Conférence du curé de Bomy sur sa paroisse pendant la Grande Guerre
Il y évoque la guerre comme un châtiment pour la France, la distraction des âmes des paroissiens par la présence des troupes britanniques, l'appât du du gain, etc.
Ce témoignage est écrit en seize pages manuscrites sur des feuilles de papier simple. Il est conservé aux Archives du diocèse d'Arras sous la cote 6 V 107. Nous vous en proposons ici une transcription[1].
Sommaire
Mouvement religieux et charitable
Mouvement religieux et charitable pendant les premiers mois de la guerre. La paroisse de Bomy est une de celles qui ont dans la région conservé le mieux les pratiques, les traditions, les convictions religieuses.
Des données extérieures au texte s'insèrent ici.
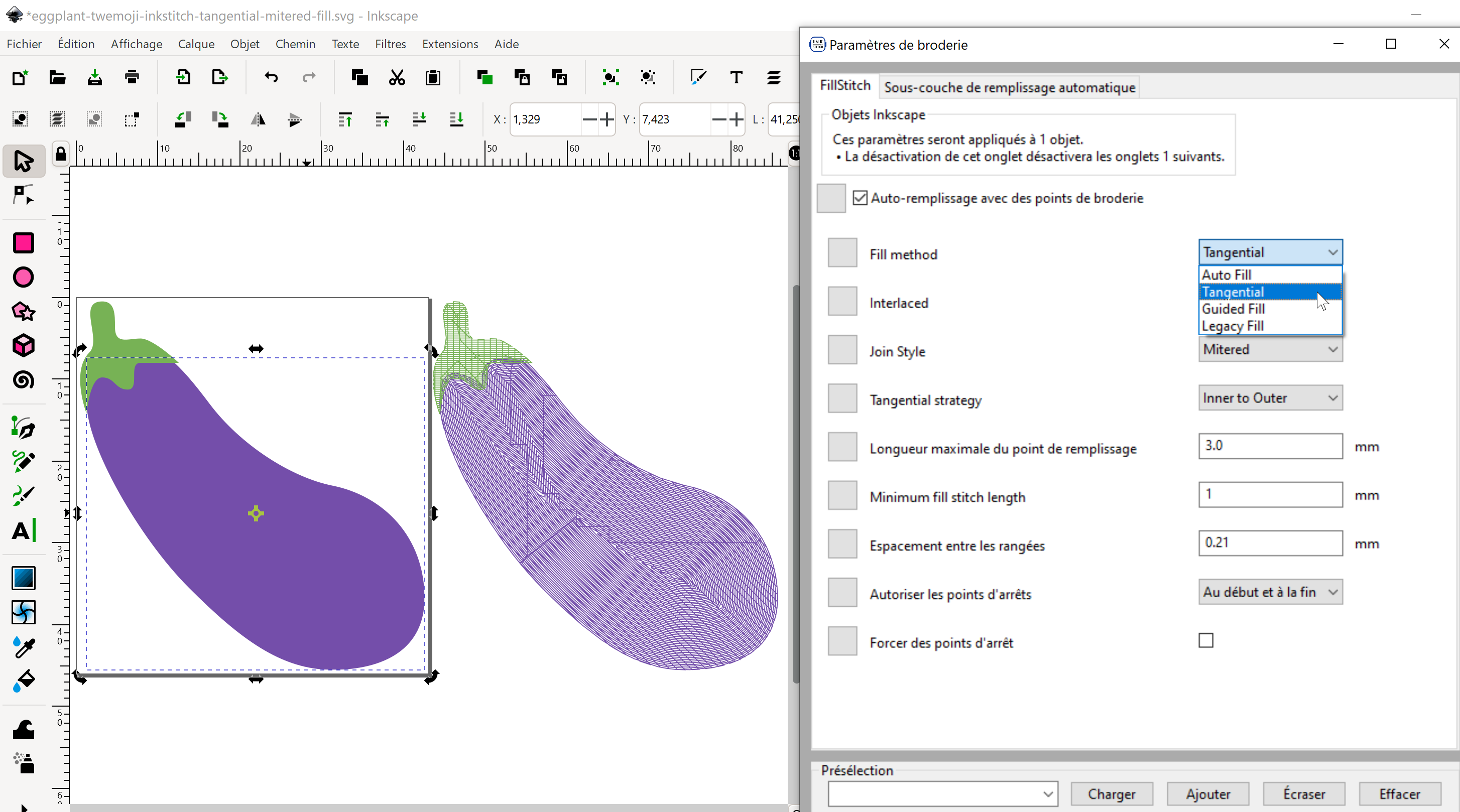This screenshot has width=1460, height=812.
Task: Open the Text and Font dialog icon
Action: pyautogui.click(x=736, y=78)
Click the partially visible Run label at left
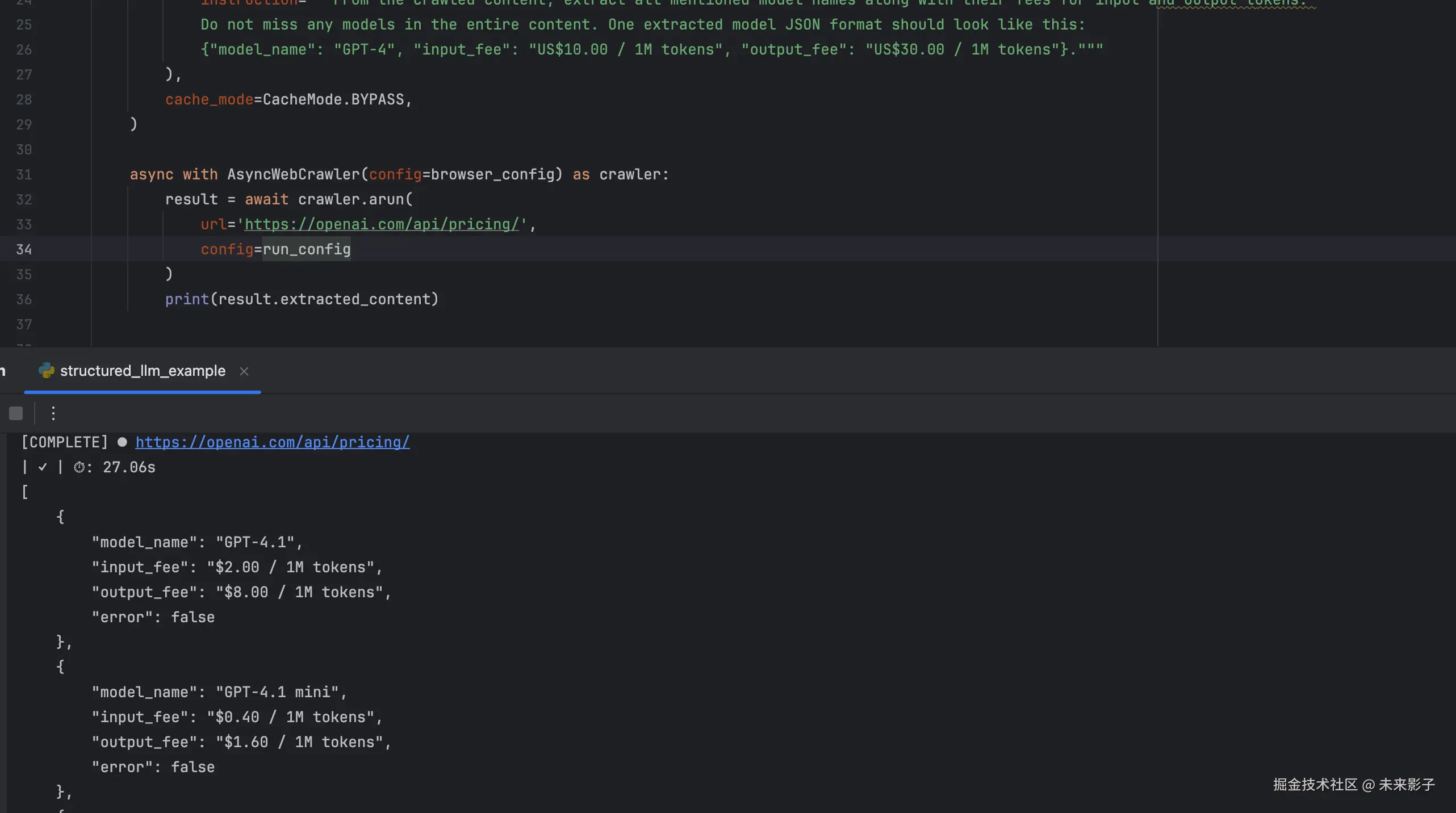 click(x=3, y=371)
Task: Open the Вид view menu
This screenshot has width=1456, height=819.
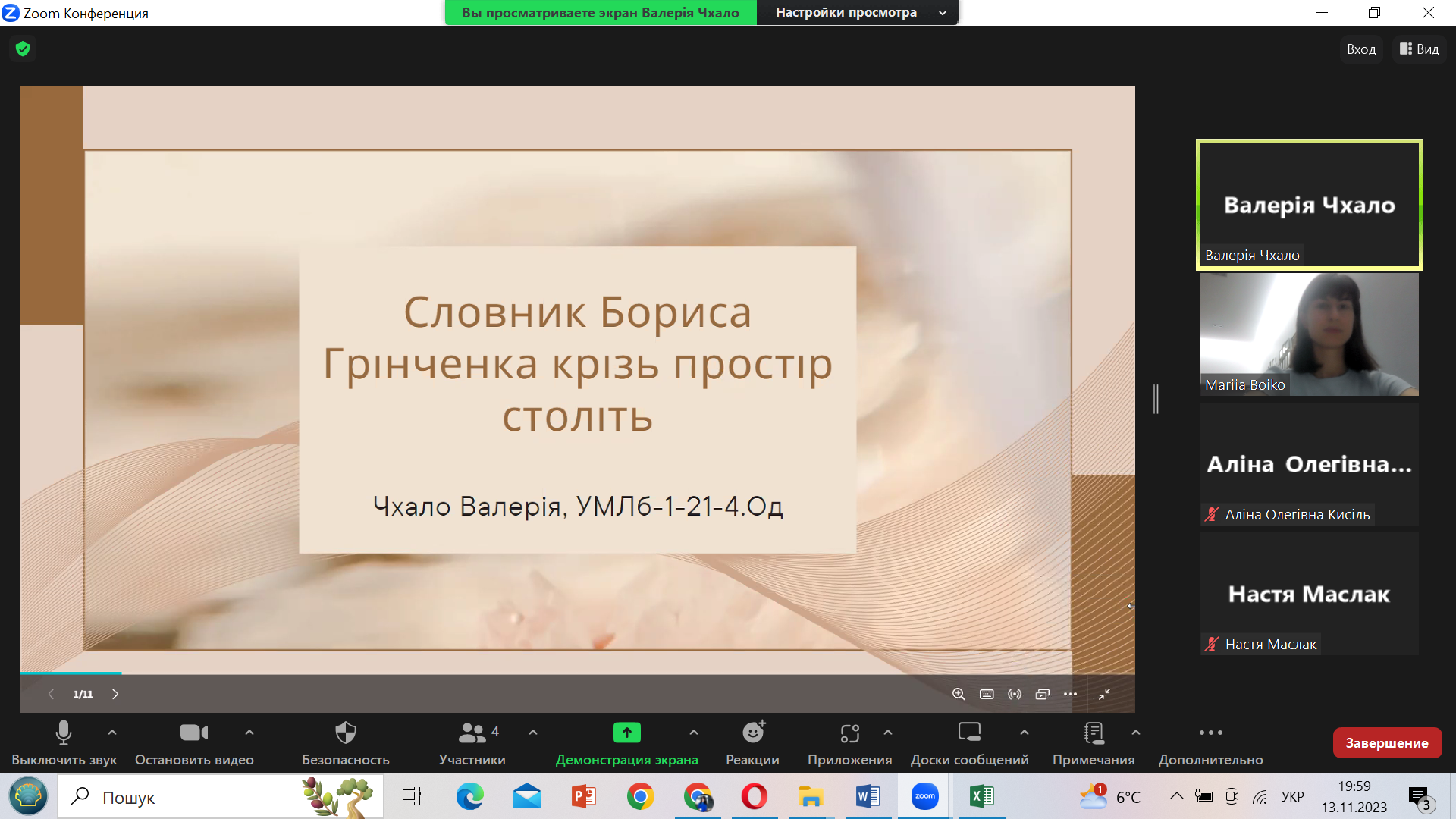Action: pyautogui.click(x=1420, y=49)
Les pratiques de piété n'y sont pas nombreuses, mais les observations essentielles de la religion, messe du dimanche, devoir pascal… y sont en honneur ; aussi ce ne fut pas une nouveauté, au début de la grande guerre, de voir chaque dimanche l'église de Bomy se remplir de fidèles. Au reste, comme ailleurs et pendant les premiers mois, on fit davantage.
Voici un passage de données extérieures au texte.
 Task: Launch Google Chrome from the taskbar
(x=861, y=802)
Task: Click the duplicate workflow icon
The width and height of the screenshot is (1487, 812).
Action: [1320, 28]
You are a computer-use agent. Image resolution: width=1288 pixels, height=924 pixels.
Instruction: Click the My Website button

La messe de chaque matin réunissait une assistance très nombreuse ; moins de monde aux saluts, mais quand même assistance notable. Un souffle avait passé sur la paroisse.
Les premiers mois de guerre, l'attente anxieuse de ce qui allait arriver, puis les précisions qui se manifestaient, le décret de mobilisation, tout cela en créant une atmosphère de craintes, de frayeurs, d’appréhensions douloureuses pour l'avenir, avait rapproché les uns des autres, les voisins, les amis, les parents, et d'un commun mouvement les avait tous portés vers Dieu.
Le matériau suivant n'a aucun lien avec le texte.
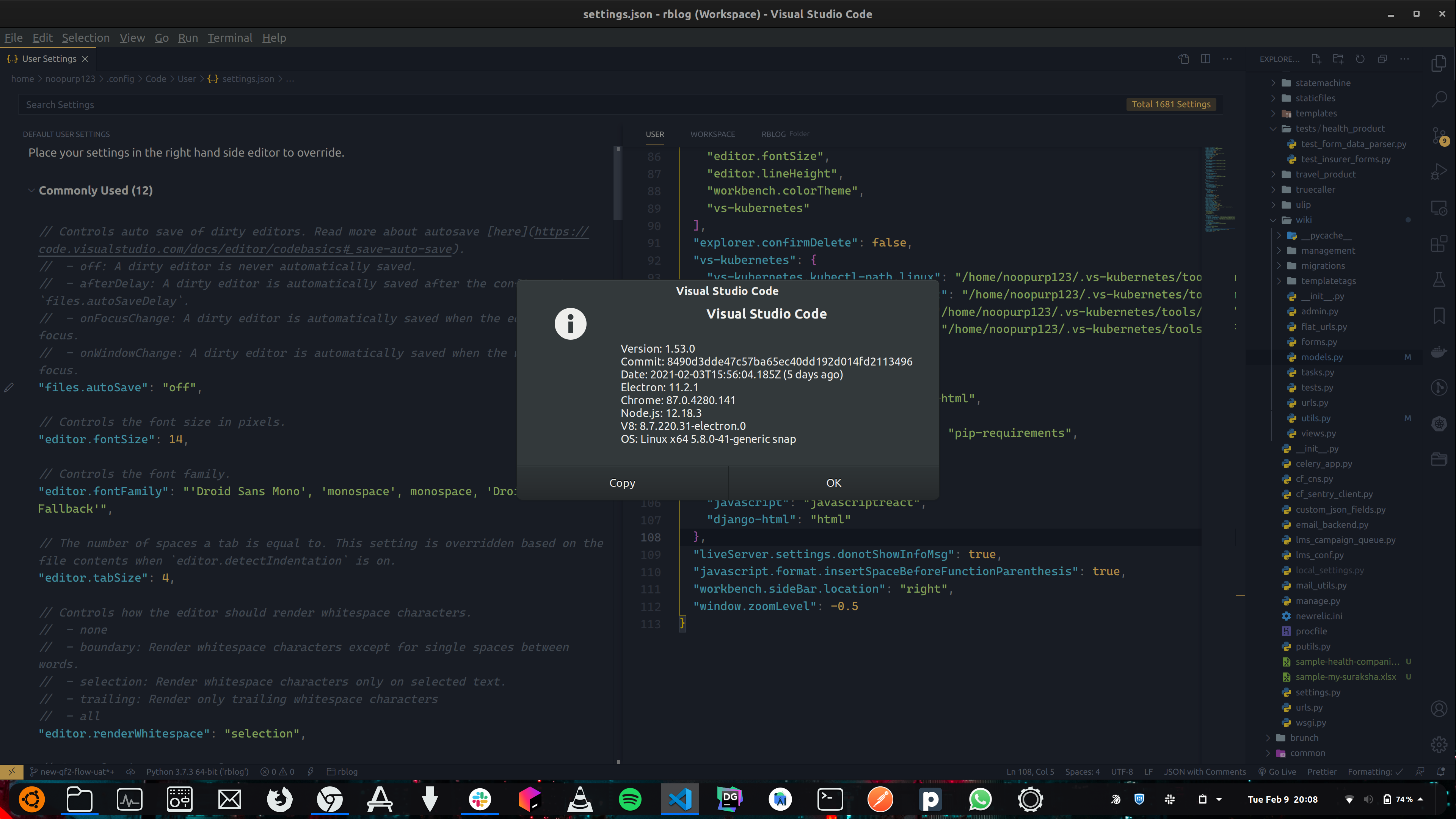The height and width of the screenshot is (819, 1456).
Task: Open the Docker extension panel
Action: 1439,351
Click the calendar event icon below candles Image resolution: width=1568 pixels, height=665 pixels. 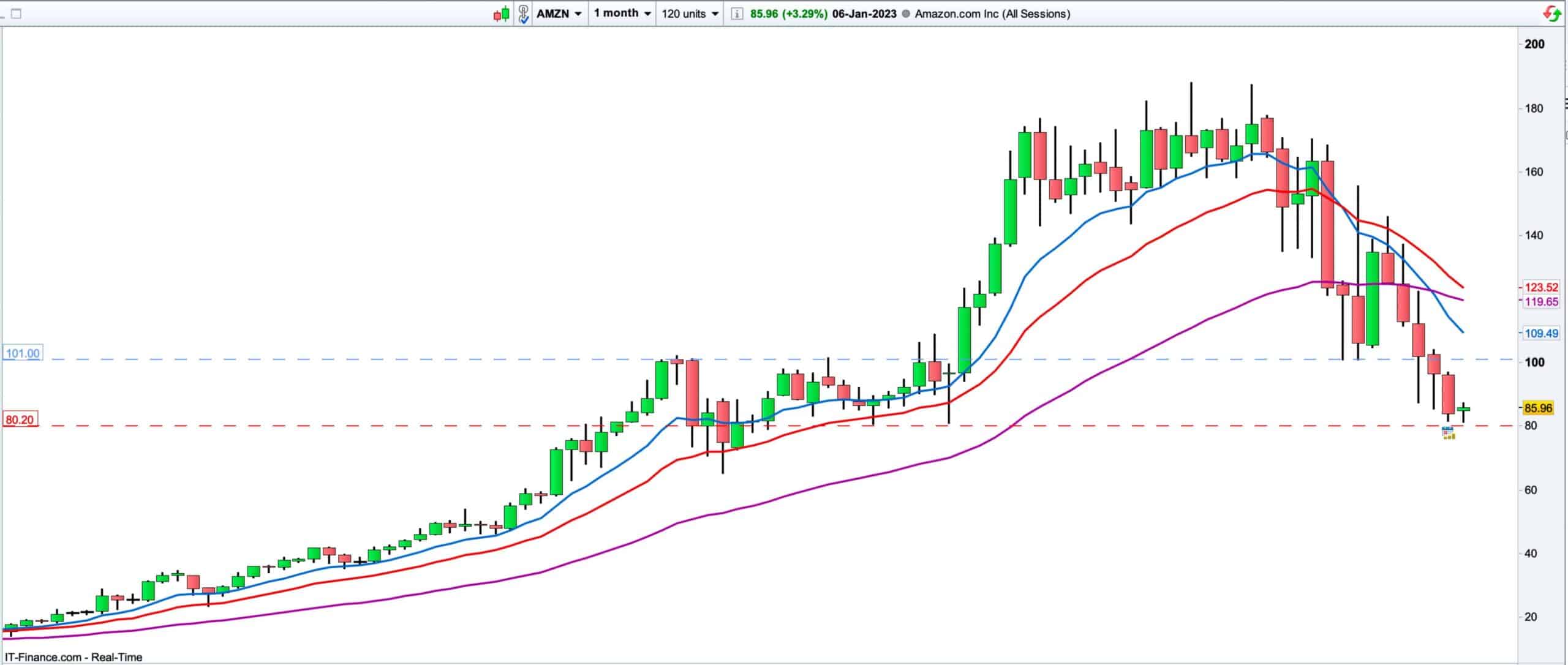(1449, 434)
La guerre ! Quel horrible mot ! et encore, combien on ignorait ce qu'elle serait !
La guerre ! Quelles en seraient les victimes ? Car il y en aura sûrement ; qui paiera de sa vie la défense de la Patrie ; quelles sont les familles désignées pour le suprême sacrifice ?
La guerre aussi, quel châtiment ! Tous ne le voulaient pas dire ouvertement, mais chacun le pensait ; oui, châtiment. La France a tant à expier. Mon Dieu, ne nous traitez pas avec trop de rigueur ; si iniquitates observaris, quis [?]. Mon Dieu, les victimes, ne les prenez pas trop en notre paroisse ; mon Dieu, épargnez les nôtres ; épargnez nos familles…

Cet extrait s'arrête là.